70,000cpm/uL X 90ul= 6.3 X 106cpm
819,966cpm/2uL = 409,998/ul (probe concentration)
6,300,000/409,983 = 15.4ul/slide
- Mix probe by vortex and then spin down probe, keep mixed probe on ice.
- Boil each probe for 2min.
- Immediately add 80ul probe to 24 X 50mm coverglass. Turn slides tissue side down and contact tissue to the probe. Turn slides back with coverglass at top.
- Hybridize overnight at 55 °C in a humidified chamber ( 50% formamide and 2X SSC).
- Warm 2X SSC at 60°C and STE at 37 °C.
- Put slides into washing container with prewarmed 2XSSC.
- Remove coverglass from slides. Chek no coverglass left in slides rack. Wash for 15min at 60°C.
- Change prewarmed 2X SSC and wash for 30min at 60°C.
- Wash with STE at 37°C for 20min.
20X SSC 200ml
1M Tris pH7.6 20ml
0.5M EDTA 2ml
- RNase treatment for 45 min at 37°C. (6-20ug/ml in STE)
1XSTE 200mL 350 ml
RNase(10mg/ml) 250uL 400ul
- Wash with STE at 37°C for 10min.
- Wash with 2X SSC for 30 min at 60°C.
- Wash with 0.5X SSC for 30 min at 60°C.
- Wash with 0.1X SSC for 30 min at 60°C.
- Rinse with 0.1X SSC at RT.
- ddH2O at RT X2.
- Rinse with 95% ETOH.
- Air dry in dust free area.
- Dried slides are exposed to a BioMax Kodak film for 1 to 3 days.

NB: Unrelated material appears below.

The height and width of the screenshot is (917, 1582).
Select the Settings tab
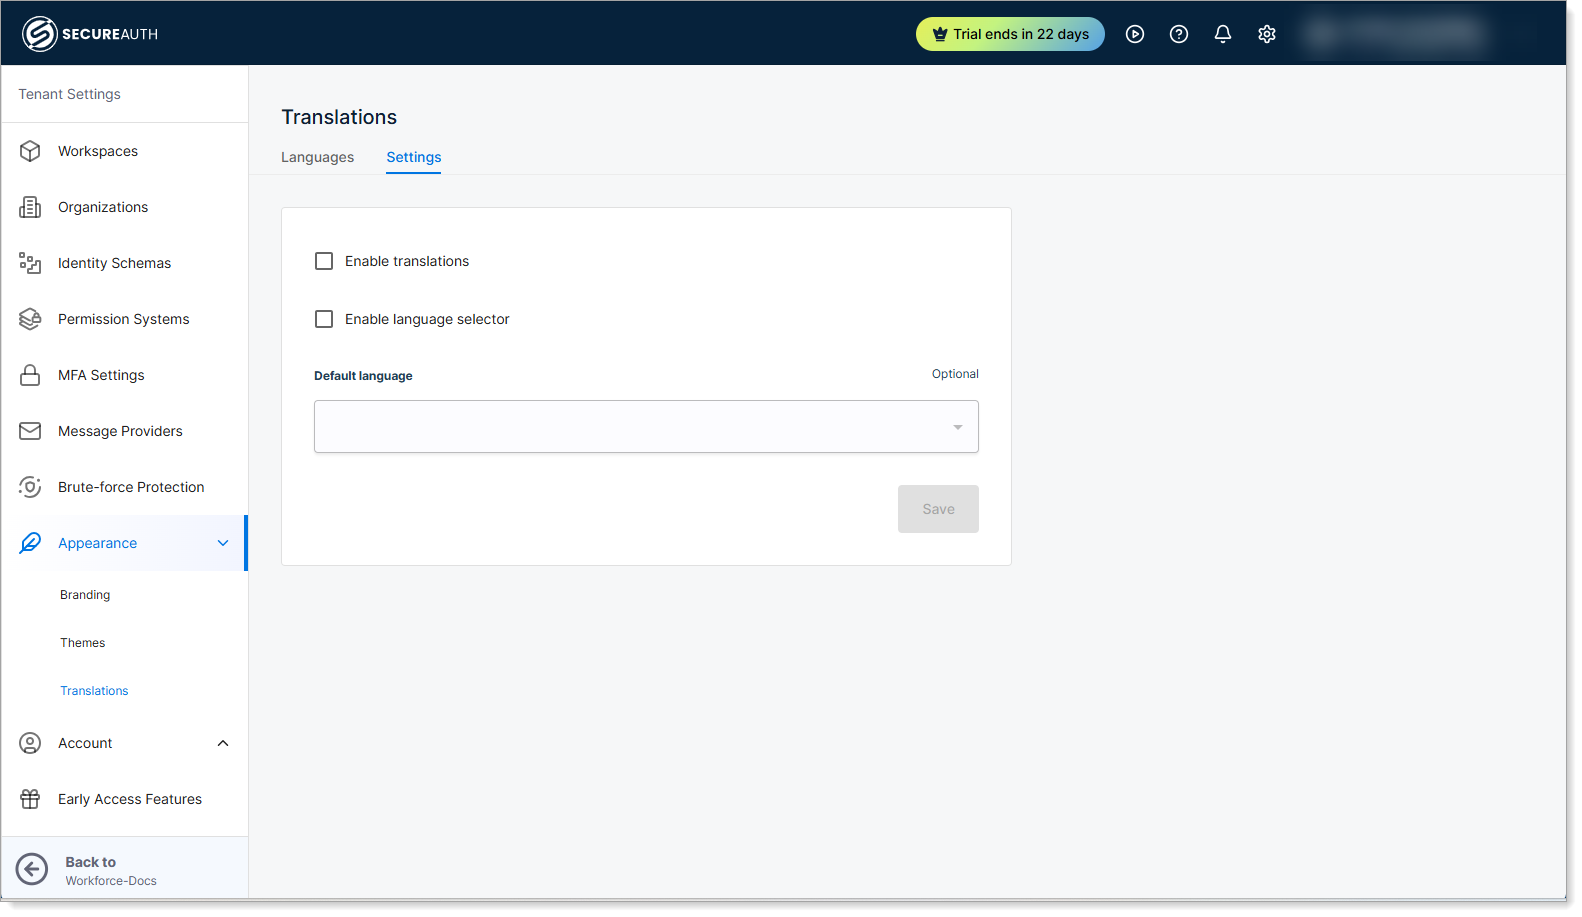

* For working with emulsion, use a dark red Kodak safelight No 2.
* Aliquot emulsion: Dilute 118ml Kodak NTB-2 emulsion with 200ml ddH2O (prewarmed at at 42-45 °C). Warm emulsion at 42-45 °C until completely melted. ( about 12min) . Aliquot 20ml to glass scintillation vials or 50ml tubes. Wrapped in two layers of aluminum foil and stored in dark at 4 °C. Check the background of emulsion by dipping blank slides in one aliquot. Keep slides in dark at room temperature for 4-6 hours. Develop slides when slides were dry.
- Melt emulsion by warm the emulsion vial at 42-45 °C water bath for about 12 min. Pour emulsion into special slides coating jar bathed in 42-45 °C.
(Avoid keeping emulsion at 45 °C for longer than 40 min.)
- Dip slides for 4 seconds, then drain for 3 seconds.
- Place slides horizontally on a rack at RT in the dark for 6 hours or overnight. ( Room should be cool )
- Slides are placed in black slides boxes. Wrapped with aluminum foil and stored in dark at 4 °C.
- Exposure one week . ( 3days to 2 weeks )
Developing and Staining
* Prepare a 10mg/ml stock solution of Hoechst 33258 (Sigma, bis- benzimide) in DMSO. Make 50ul aliquots and store at -80°C.
* Make Kodak D-19 developer and Kodak fixer solutions according to the instructions on the package. The solutions should be made one day earlybefore to use. Both solutions shelf life are two months.
- Equilibrate slides to RT for 1 hour.
- Open slides box in dark and transfer it into a slides rack.
- Slides are developed in Kodak D-19 developer for 2 min at RT (no longer, no movement ).
- Rinse in tap water for 30 seconds at RT ( no movement ).
- Immerse in Kodak fixer for 5 min at RT ( no movement ).
- Rinse in ddH2O for 10 min ( 2 or 3 changes, no movement ).
- Dilute Hoechst dye stock solution in H2O to make a final concentration of 2ug/ml.
Hoechst stock 50ul
- Developed slides are placed into the dye solution for 2min.
- Rinse 2 min in stationary water ( no longer ).
- Rinse one or more under running deionized water.
- Use a new and sharp razor blade to remove the emulsion at backside of the slides.
- Rinse with deionized water.
- Shake off excess water and air dry slides at RT.
- Cover sections with one drop of 5g Canada Balsam/10ml methyl salicylate, lay on a coverslip. Keep slides horizontal until edges harden.
Diethyl pyrocarbonate treated H2O (DEP H2O):
0.1% Diethyl pyrocarbonate in ddH2O. Shake well and make sure the Diethyl pyrocarbonate completely dissolved. Incubate at 37 °C overnight. Autoclave 15 min.
Glassware and stir bar can be baked at 180-220 °C overnight to inhibit RNase.